Nippelfreiheit

Eigentlich sollte es diesen Text überhaupt nicht geben. Es ist geradezu lächerlich, dass wir 2023 immer noch darüber debattieren, ob Brüste mit Nippeln in den sozialen Netzwerken gezeigt werden dürfen. Aber hier sind wir: Knapp 10 Jahre, nachdem die Regisseurin Lina Esco den Dokumentarfilm Free The Nipple veröffentlicht hat, sind wir immer noch nicht wirklich weiter damit gekommen, weibliche und weiblich gelesene Körper aus der Sexualisierungsfalle zu befreien.
Sicher, ein paar Dinge haben sich mittlerweile bewegt: Bei Meta denkt man seit Kurzem offenbar darüber nach, den unsäglichen und unsinnigen Nippelbann auf der Plattform Instagram endlich fallen zu lassen. Aber noch ist es nicht so weit. Nicht bei Instagram und auch nicht bei anderen Plattformen. Wenn man sich bei YouTube den Trailer des Dokumentarfilms anschauen möchte, wird die Bildvorschau ausgegraut, weil man sich dafür als volljährig anmelden muss.
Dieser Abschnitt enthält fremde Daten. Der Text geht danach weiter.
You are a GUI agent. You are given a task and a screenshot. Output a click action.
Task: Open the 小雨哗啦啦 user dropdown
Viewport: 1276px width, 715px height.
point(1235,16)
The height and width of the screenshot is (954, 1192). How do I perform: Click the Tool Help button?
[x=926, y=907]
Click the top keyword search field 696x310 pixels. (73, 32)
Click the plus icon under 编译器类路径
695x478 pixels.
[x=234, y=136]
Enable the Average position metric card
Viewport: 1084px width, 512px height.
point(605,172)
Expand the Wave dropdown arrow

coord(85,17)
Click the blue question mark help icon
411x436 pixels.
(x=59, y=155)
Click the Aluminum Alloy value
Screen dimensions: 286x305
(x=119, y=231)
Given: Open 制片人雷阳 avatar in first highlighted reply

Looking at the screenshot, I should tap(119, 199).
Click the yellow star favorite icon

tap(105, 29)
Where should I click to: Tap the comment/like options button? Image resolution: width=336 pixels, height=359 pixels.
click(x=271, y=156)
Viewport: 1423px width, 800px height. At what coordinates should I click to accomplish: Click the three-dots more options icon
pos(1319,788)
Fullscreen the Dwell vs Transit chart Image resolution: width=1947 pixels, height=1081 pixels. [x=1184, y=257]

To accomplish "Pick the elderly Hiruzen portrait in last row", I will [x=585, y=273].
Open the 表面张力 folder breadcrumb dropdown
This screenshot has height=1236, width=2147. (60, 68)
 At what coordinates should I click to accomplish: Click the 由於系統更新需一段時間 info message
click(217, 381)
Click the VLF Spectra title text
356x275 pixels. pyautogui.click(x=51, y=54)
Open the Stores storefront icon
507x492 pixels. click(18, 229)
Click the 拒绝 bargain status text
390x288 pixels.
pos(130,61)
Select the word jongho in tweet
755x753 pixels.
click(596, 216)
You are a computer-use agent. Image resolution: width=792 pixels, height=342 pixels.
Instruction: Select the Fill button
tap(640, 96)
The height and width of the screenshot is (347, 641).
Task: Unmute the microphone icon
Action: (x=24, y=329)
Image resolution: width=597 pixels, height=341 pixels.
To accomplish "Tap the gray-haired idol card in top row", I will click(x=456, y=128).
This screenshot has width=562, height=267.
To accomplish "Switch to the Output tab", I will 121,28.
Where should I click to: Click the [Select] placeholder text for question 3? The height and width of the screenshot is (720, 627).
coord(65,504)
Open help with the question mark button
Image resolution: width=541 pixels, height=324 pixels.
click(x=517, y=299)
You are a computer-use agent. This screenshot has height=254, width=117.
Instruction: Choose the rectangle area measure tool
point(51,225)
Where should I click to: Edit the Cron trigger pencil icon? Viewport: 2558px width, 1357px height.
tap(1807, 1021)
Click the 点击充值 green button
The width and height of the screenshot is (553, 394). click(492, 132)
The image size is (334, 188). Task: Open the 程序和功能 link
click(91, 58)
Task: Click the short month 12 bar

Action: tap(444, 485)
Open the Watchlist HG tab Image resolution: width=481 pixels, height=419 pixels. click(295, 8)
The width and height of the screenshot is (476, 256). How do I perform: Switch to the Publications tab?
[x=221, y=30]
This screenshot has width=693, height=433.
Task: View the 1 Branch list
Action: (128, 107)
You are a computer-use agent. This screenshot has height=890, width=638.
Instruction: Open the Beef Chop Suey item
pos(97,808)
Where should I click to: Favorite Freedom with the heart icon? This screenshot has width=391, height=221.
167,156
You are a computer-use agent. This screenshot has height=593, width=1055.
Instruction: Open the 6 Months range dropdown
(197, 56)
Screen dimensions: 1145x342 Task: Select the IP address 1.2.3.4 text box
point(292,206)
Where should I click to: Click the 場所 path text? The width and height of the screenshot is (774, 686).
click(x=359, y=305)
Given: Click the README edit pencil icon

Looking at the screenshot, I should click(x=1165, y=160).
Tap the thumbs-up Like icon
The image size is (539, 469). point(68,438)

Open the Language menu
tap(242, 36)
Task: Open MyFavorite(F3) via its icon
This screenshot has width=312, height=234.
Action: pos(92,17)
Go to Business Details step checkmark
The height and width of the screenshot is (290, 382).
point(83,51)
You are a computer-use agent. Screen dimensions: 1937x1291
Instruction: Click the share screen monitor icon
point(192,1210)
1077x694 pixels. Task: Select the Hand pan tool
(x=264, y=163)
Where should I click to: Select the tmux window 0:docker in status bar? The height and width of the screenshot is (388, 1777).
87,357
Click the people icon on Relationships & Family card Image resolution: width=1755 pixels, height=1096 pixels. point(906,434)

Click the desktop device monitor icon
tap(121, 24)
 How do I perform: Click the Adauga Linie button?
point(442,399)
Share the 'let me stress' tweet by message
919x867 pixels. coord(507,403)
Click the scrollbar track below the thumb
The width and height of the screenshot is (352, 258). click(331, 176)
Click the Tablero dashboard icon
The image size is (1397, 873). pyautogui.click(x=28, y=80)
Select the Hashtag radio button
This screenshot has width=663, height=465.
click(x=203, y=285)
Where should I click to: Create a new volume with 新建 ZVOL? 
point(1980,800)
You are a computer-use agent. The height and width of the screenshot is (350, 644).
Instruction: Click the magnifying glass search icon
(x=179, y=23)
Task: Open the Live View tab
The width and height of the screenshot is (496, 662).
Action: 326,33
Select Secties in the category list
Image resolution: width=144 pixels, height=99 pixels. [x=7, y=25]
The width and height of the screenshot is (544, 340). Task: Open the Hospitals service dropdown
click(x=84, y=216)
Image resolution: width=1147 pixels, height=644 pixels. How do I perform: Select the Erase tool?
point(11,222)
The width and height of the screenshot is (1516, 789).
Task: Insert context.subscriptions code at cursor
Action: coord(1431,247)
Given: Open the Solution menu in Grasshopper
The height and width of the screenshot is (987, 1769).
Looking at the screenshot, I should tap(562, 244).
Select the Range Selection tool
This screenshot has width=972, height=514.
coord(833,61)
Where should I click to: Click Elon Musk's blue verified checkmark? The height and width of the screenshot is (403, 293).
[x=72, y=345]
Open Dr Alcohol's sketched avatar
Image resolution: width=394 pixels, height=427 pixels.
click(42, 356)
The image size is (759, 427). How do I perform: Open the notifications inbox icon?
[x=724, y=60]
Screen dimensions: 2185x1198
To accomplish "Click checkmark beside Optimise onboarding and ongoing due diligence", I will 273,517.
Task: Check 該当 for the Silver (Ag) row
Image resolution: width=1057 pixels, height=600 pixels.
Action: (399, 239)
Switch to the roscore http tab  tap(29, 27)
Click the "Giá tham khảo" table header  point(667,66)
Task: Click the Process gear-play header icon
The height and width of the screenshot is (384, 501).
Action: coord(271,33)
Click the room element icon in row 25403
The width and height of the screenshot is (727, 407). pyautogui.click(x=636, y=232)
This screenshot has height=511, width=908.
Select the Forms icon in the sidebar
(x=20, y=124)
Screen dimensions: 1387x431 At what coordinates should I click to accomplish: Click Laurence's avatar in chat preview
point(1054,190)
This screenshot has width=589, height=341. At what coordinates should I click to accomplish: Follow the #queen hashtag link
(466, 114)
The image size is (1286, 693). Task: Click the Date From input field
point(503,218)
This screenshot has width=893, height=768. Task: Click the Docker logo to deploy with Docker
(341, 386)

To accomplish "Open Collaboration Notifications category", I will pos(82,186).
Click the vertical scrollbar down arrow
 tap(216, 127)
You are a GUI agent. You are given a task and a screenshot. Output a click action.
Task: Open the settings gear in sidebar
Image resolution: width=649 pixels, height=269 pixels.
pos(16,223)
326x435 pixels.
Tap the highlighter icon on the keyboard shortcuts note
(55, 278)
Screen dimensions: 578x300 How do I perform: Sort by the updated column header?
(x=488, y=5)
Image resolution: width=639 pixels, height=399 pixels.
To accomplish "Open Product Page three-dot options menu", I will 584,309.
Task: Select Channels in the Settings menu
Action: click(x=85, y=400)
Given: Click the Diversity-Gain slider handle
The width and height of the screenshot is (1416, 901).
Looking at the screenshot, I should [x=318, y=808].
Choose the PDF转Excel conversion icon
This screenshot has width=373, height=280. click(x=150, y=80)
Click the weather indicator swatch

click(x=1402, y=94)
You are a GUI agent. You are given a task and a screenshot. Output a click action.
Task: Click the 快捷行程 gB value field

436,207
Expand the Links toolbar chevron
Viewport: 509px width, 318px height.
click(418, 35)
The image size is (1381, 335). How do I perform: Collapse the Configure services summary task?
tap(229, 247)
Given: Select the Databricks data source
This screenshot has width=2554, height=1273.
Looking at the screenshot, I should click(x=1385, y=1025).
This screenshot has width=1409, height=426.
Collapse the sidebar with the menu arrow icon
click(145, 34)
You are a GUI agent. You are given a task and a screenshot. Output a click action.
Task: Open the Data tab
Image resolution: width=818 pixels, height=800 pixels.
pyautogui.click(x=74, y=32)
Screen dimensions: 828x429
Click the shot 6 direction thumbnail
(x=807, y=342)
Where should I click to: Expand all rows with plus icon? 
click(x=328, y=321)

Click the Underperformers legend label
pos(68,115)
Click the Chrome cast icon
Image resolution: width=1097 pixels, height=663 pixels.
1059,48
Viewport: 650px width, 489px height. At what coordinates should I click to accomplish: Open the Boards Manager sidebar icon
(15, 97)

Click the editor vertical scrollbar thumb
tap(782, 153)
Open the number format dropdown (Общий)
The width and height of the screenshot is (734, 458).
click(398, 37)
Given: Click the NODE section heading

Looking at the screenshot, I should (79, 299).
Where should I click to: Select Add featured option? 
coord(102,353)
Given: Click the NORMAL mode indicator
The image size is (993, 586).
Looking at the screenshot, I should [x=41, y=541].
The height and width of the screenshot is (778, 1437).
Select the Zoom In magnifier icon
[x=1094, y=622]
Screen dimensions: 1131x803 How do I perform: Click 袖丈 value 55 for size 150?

Seitdem das Thema auf die Agenda gebracht wurde, gibt es zwei vorherrschende Reaktionen: Skandalisierung und Trivialisierung. Die Skandalisierung empört sich über die angeblich zunehmende Sexualisierung der Gesellschaft. Sie markiert öffentliche (Semi-)Nacktheit, insbesondere weibliche (Semi-)Nacktheit, als skandalös und verwerflich. Entblößte Frauenbrüste werden in diesem Zusammenhang faktisch als Vorbote der nahenden Apokalypse gedeutet: Wenn es so weit kommt, dass Frauen halbnackt in der Öffentlichkeit herumlaufen dürfen, dann tut sich wohl auch bald die Erde auf und es regnet Frösche. Die Trivialisierung hingegen verharmlost den Sachverhalt: Haben wir nicht ernsthaftere Probleme? Können wir uns nicht mal um die wirklich wichtigen Dinge kümmern?!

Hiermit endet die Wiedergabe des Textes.